Topmost Action Point In India’s Exit From Covid-19 Lockdown: Its Farming


In some hours, we will get to know the next course of India’s self-imposed lockdown to protect itself from the Covid-19 pandemic. For more than three weeks, the lockdown brought to a standstill all economic activity in the country much like more than 100 other countries that have imposed the Covid-19 lockdown. But like any other country, for India too, the lockdown couldn’t have been an indefinite remedy to the Covid-19 malady. In the last 2-3 days, there have been plenty of media reports about how the staggered exit from the lockdown is likely to take place. Clearly, apart from surviving the virus, a country like India, where millions live on the margins, needs to quickly try and kickstart, what seems like a very long journey back to economic normalcy.

This is also coming at a time when some European countries have started to loosen up the lockdown conditions. Spain has announced that it has started relaxing the lockdown conditions, Denmark and Norway did it over the weekend. There has been a lot of talk about the sectors in India that need to be given the preference to restart their operations, albeit in a small scale. Interestingly, there is very little or no discussion about farming. To me, in case of a relaxation of the lockdown in districts without any Covid-19 case or threat, it is farming and activities related to it, that should get top most priority as this sector makes the most compelling case for relaxation.

Coming on the back of a period of broadly stagnating income, most farmers find themselves with good standing crops yet to be harvested. In some cases, this is the only crop for the year. Mess with this and you add to major mess created by the massive numbers of already unemployed migrant workers. To give you a sense of the numbers involved we are probably talking of more than 550 million who depend directly or indirectly on agriculture.
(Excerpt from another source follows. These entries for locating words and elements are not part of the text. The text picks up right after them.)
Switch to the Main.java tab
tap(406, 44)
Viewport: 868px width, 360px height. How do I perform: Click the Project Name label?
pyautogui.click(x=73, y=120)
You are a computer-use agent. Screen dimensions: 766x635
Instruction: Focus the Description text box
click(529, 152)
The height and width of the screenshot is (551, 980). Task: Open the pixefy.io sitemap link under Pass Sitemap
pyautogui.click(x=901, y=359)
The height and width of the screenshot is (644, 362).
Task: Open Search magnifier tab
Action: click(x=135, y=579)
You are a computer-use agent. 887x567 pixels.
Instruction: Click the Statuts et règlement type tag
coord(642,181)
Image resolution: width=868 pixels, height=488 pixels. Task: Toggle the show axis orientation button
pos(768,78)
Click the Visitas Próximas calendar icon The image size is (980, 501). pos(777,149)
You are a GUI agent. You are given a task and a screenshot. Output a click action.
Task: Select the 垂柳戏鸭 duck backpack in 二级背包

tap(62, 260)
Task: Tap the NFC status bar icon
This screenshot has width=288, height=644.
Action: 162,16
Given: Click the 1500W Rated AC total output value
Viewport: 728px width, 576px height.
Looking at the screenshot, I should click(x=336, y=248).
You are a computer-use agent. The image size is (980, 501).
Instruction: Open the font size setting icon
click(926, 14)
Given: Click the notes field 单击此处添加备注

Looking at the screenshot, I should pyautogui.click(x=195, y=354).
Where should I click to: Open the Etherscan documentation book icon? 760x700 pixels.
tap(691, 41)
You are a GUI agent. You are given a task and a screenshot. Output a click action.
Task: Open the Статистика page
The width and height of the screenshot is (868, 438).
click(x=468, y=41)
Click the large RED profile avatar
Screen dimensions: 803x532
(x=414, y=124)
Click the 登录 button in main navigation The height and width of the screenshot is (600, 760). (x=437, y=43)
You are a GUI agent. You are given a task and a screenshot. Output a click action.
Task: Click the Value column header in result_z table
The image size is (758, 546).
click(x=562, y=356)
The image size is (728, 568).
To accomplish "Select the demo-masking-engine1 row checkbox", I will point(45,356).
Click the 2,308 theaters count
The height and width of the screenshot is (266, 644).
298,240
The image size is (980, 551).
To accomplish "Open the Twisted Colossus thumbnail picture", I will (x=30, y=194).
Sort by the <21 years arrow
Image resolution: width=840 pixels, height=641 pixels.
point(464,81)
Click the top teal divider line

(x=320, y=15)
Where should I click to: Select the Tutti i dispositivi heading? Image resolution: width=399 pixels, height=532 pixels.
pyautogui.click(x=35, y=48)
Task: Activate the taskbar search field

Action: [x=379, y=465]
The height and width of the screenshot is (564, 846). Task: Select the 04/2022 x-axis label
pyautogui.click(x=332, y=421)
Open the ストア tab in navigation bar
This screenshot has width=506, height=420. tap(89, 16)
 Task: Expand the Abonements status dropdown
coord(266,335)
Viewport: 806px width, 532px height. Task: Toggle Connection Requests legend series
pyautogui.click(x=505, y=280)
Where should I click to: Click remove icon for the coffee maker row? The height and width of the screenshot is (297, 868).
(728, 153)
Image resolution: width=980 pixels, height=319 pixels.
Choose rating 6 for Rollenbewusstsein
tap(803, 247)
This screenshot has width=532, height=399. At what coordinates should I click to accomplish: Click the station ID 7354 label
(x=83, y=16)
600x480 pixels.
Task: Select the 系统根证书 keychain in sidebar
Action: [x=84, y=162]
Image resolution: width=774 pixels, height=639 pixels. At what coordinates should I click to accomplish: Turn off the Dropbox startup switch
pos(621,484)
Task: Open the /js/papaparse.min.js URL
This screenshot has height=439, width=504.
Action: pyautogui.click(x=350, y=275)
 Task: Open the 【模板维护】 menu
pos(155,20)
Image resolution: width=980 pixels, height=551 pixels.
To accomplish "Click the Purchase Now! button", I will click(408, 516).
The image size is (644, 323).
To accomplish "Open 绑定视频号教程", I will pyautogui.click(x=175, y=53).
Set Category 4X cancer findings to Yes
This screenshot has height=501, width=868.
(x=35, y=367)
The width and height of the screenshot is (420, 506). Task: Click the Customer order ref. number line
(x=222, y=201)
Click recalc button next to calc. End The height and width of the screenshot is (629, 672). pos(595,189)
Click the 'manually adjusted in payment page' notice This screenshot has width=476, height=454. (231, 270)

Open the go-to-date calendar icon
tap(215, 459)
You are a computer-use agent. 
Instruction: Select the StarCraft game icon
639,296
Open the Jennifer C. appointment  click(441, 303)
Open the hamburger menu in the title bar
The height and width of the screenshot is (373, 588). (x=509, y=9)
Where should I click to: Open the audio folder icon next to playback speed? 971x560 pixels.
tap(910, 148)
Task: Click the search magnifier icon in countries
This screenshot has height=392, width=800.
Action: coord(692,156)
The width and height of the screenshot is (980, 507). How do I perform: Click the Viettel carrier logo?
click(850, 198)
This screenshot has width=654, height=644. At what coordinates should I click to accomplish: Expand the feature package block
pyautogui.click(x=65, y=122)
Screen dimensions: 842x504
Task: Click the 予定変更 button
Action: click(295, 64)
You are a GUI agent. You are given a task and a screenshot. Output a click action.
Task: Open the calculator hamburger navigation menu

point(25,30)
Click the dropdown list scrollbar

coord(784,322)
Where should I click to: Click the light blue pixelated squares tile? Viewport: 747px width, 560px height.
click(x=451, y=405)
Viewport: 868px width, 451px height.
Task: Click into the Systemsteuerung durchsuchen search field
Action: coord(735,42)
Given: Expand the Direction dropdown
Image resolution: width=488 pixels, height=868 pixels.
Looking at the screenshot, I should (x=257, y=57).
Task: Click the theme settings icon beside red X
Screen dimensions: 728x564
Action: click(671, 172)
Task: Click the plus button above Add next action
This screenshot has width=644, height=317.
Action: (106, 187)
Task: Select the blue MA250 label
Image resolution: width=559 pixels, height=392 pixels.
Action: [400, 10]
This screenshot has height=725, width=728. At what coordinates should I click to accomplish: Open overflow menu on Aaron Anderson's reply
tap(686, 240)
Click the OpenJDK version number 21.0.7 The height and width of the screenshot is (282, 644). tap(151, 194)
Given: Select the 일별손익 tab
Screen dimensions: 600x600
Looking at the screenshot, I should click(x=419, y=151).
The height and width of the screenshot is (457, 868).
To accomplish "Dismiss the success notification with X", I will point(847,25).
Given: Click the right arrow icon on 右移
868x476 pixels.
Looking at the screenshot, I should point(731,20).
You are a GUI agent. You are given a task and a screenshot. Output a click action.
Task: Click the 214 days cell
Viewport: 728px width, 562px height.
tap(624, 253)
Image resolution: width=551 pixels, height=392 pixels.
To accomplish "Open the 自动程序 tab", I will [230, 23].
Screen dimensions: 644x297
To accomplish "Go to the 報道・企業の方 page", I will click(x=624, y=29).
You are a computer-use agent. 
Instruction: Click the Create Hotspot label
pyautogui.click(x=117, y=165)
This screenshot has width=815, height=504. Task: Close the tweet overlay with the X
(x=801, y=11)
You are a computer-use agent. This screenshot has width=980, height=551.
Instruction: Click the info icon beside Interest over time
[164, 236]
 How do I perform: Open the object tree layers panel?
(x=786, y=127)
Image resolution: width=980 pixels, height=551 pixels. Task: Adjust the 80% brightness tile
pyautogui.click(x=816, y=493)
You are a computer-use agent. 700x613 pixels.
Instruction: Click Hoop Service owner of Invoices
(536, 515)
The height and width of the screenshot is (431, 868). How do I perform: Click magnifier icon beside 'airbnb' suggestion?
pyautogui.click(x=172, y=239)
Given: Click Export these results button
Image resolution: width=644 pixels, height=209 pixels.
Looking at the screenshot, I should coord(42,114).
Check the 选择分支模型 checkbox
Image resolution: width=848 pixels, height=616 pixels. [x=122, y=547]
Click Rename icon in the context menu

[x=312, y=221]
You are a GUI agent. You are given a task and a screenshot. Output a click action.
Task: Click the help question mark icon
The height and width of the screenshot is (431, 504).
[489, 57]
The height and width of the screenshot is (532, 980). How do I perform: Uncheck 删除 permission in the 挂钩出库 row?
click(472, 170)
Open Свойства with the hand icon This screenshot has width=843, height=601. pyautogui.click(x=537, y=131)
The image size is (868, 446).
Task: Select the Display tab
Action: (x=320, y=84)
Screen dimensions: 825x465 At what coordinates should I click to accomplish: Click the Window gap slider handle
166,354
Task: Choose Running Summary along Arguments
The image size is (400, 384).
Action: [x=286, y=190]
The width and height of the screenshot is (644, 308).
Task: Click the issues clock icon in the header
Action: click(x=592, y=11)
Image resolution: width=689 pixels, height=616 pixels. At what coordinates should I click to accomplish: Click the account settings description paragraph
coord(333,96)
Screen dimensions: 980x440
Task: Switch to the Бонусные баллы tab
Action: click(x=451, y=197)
Not that just relaxing farm activities from the purview of the lockdown will be a silver bullet. Farmers are going to struggle to find agricultural workers where they are typically employed. There will also be the issue of supply of important machinery like harvesters which will be available in smaller-than-required numbers and will also need to negotiate border blockages across the country.
If the challenge of timely harvesting wasn’t daunting enough, the produce needs to be procured in the markets where social distancing norms and lack of manpower will again be an impediment. The Indian media has covered very little of the distress in the countryside. To get a sense of what the Covid-19 pandemic can do to agri economy on needs to look at the distressing footages of farmers throwing away their agri and dairy produce in countries like the US.

Clearly, supply of free foodgrains to the rural areas regardless of whether families and individuals have ration cards and other requirements, saving farmers from payouts like interest payments in times of income loss and restart their income flow with direct agri produce procurement, have to be among the critical points in any economic revival strategy in early part of the post-lockdown period. There hasn’t been much discussion on agri-related distress from Covid-19 lockdown because other sectors have been more vocal and typically get sympathetic ears. But make no mistake, if India is to record any kind of economic growth rate in 2020-21 after COVID-19 outbreak, agriculture may just about the best if not the only bet.